__Task directions__
Every line in the listing below from the one with "Instruction: Open the help question mark icon" through the one with "Click the UserField" is to be reproduced exactly, both ends included; leave out the rest.

BEGIN Dataset records

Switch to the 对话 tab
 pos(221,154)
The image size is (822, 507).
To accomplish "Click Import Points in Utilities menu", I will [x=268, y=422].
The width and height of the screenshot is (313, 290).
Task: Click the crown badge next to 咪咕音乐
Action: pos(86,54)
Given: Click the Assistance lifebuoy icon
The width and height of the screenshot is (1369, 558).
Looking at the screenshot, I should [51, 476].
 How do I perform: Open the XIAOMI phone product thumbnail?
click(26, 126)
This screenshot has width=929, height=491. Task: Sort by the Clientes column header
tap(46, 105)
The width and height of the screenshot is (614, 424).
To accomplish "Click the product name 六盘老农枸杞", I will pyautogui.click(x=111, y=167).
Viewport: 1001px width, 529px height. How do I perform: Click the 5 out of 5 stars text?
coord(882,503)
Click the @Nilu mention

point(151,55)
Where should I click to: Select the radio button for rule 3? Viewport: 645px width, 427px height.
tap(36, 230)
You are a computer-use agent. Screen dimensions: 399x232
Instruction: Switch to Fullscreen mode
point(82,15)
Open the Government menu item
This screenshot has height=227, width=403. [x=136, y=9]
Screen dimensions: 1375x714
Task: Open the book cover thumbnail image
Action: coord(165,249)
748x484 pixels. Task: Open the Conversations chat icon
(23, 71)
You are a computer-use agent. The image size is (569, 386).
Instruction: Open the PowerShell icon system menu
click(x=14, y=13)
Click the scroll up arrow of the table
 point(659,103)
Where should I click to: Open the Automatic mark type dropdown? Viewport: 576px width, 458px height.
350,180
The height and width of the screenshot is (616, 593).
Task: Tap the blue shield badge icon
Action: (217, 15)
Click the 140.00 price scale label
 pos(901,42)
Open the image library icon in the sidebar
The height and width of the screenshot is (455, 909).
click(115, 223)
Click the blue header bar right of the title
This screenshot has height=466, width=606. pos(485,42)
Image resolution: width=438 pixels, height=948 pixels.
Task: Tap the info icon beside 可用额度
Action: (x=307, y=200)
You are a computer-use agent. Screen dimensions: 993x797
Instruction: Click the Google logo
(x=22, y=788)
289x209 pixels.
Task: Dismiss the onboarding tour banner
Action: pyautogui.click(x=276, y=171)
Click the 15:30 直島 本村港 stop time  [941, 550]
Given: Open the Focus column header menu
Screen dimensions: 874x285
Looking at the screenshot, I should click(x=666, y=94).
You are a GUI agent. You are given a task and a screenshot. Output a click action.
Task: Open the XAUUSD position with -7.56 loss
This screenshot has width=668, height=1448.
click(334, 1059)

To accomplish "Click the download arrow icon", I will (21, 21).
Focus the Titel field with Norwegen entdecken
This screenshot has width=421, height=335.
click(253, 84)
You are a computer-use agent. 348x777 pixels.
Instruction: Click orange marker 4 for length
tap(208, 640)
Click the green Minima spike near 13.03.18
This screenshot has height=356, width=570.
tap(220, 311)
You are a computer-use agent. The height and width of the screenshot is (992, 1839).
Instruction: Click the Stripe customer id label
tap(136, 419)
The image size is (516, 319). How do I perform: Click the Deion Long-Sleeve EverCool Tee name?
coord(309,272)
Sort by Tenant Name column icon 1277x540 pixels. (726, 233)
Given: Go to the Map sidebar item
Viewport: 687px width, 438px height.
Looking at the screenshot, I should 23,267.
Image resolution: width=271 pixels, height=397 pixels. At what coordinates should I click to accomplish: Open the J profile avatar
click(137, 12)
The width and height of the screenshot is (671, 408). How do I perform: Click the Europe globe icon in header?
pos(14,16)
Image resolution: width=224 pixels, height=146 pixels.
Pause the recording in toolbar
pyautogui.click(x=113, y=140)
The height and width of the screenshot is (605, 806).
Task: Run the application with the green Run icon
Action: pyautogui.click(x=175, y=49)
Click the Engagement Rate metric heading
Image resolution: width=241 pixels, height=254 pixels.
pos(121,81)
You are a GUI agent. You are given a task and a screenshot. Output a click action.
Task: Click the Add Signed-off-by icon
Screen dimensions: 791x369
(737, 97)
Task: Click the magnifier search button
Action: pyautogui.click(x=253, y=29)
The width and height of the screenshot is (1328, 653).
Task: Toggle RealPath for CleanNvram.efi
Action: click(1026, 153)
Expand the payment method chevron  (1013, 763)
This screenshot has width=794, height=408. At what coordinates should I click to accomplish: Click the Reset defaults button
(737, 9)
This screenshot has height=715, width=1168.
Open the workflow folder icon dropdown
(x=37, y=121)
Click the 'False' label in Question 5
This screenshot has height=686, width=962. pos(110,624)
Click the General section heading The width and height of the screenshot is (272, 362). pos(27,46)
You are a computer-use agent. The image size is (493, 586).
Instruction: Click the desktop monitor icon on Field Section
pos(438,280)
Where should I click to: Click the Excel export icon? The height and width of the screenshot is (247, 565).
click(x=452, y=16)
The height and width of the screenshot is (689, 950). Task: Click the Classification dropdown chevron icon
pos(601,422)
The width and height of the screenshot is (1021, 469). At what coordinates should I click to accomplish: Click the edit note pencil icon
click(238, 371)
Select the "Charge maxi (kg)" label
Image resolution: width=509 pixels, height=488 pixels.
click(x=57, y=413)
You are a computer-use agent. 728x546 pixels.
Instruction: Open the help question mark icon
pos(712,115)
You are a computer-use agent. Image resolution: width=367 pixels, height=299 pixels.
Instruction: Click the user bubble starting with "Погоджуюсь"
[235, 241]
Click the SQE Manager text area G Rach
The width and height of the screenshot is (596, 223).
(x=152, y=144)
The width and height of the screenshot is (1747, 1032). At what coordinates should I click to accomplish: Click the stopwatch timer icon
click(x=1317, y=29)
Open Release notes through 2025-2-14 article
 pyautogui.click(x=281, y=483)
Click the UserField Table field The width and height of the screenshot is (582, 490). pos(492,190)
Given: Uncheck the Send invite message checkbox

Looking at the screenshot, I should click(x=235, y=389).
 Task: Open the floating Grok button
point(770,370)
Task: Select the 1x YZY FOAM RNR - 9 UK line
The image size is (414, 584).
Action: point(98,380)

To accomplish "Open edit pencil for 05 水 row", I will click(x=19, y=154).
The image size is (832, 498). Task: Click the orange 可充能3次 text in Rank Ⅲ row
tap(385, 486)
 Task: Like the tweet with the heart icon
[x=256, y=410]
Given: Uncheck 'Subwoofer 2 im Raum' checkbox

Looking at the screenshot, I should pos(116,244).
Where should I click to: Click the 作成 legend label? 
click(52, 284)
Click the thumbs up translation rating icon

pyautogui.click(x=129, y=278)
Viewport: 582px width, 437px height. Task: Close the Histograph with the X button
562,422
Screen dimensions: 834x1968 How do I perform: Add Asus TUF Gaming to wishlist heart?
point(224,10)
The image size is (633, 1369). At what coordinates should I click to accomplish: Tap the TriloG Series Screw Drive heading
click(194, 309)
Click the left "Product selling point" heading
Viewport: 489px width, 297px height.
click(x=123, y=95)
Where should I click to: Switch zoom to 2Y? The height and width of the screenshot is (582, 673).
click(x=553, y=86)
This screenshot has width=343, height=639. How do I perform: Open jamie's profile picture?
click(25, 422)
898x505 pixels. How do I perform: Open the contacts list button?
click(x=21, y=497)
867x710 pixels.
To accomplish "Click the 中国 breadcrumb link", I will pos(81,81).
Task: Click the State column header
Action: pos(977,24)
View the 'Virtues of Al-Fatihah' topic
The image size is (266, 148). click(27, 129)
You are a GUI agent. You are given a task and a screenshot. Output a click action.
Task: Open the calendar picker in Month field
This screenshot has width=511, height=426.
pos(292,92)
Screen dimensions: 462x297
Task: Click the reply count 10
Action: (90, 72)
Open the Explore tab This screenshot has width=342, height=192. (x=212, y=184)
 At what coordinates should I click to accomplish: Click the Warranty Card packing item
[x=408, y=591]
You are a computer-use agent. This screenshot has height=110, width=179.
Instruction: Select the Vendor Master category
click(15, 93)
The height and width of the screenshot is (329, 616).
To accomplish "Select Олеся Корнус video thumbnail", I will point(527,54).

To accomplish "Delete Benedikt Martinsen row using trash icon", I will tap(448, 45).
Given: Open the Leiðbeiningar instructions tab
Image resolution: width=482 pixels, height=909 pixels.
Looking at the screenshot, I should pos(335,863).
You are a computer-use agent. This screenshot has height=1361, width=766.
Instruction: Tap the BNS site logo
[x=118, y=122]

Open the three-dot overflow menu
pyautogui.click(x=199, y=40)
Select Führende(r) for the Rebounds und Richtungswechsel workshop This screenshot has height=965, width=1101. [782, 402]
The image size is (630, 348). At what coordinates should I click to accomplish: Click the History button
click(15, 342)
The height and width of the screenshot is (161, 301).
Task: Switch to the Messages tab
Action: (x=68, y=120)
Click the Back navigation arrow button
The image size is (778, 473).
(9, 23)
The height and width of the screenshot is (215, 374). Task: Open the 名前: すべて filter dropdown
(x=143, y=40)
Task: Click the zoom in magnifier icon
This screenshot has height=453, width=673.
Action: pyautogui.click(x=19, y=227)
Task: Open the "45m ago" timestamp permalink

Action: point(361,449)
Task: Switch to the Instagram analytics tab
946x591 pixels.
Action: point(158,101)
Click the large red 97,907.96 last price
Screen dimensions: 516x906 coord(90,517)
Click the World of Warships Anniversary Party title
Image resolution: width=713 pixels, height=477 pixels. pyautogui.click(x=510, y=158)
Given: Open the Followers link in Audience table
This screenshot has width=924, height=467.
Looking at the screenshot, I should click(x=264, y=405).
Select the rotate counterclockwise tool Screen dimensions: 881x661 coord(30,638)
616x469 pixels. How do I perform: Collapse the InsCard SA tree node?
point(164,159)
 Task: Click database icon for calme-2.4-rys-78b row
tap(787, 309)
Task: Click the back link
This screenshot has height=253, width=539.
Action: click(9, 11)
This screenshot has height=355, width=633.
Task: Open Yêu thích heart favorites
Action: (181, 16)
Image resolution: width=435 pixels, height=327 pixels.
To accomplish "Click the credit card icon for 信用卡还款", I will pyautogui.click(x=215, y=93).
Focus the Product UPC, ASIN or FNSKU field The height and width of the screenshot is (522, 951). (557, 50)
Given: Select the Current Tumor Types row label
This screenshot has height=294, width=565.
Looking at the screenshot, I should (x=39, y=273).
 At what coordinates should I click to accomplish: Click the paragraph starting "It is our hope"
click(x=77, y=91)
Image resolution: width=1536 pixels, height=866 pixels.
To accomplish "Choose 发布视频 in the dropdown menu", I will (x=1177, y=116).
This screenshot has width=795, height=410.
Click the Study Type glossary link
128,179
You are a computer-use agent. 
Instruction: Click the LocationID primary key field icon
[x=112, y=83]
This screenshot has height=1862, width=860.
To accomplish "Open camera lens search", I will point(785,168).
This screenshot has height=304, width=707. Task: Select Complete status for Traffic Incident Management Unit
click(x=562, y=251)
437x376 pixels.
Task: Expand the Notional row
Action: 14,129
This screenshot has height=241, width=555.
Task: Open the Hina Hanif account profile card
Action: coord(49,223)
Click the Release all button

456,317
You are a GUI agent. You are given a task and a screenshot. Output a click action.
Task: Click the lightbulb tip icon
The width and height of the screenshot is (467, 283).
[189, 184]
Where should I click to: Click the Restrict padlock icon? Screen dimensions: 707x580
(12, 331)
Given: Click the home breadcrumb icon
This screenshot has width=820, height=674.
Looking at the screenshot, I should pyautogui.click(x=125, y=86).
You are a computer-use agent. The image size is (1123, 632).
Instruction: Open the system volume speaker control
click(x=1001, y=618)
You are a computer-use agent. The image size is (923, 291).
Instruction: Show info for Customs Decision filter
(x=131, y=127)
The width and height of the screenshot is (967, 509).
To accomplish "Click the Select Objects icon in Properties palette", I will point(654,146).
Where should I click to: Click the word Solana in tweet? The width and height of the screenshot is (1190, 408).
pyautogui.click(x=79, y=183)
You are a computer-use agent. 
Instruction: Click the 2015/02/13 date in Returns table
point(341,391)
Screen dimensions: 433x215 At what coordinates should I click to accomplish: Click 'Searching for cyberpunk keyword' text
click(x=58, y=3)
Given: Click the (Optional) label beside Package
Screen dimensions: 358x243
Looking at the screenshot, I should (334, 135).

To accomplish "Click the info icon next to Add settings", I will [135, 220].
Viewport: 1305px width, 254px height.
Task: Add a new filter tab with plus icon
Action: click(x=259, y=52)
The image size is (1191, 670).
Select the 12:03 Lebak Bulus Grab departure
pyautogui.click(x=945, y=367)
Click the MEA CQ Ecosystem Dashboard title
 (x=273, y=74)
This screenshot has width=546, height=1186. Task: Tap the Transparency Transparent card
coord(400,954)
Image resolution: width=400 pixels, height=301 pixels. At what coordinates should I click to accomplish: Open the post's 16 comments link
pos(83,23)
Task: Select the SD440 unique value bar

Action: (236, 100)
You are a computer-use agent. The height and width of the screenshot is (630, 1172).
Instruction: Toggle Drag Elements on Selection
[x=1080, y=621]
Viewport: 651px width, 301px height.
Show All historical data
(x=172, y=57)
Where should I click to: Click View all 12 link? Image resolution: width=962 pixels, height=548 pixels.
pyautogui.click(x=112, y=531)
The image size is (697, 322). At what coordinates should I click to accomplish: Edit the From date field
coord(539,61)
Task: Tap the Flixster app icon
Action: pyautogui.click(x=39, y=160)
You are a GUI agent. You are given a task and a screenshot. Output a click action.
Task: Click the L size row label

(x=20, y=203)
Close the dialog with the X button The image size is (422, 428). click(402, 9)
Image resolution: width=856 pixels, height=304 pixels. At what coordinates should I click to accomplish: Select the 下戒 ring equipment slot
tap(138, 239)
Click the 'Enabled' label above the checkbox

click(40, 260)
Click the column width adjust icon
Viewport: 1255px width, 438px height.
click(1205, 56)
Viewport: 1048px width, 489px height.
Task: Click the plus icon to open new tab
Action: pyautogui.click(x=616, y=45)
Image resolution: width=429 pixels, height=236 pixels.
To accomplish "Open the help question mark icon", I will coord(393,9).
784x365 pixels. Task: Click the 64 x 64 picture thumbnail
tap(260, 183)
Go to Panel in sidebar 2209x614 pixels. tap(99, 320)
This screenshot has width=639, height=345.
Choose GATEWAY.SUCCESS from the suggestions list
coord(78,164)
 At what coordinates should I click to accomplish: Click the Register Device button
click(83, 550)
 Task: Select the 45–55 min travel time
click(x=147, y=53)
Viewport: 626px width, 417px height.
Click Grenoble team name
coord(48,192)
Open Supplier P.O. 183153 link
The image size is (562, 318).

END Dataset records

__Task solution__
Instruction: Open the help question mark icon
pos(712,115)
You are a computer-use agent. Image resolution: width=367 pixels, height=299 pixels.
Instruction: Click the user bubble starting with "Погоджуюсь"
[235, 241]
Click the SQE Manager text area G Rach
The width and height of the screenshot is (596, 223).
(x=152, y=144)
The width and height of the screenshot is (1747, 1032). At what coordinates should I click to accomplish: Click the stopwatch timer icon
click(x=1317, y=29)
Open Release notes through 2025-2-14 article
 pyautogui.click(x=281, y=483)
Click the UserField Table field The width and height of the screenshot is (582, 490). pos(492,190)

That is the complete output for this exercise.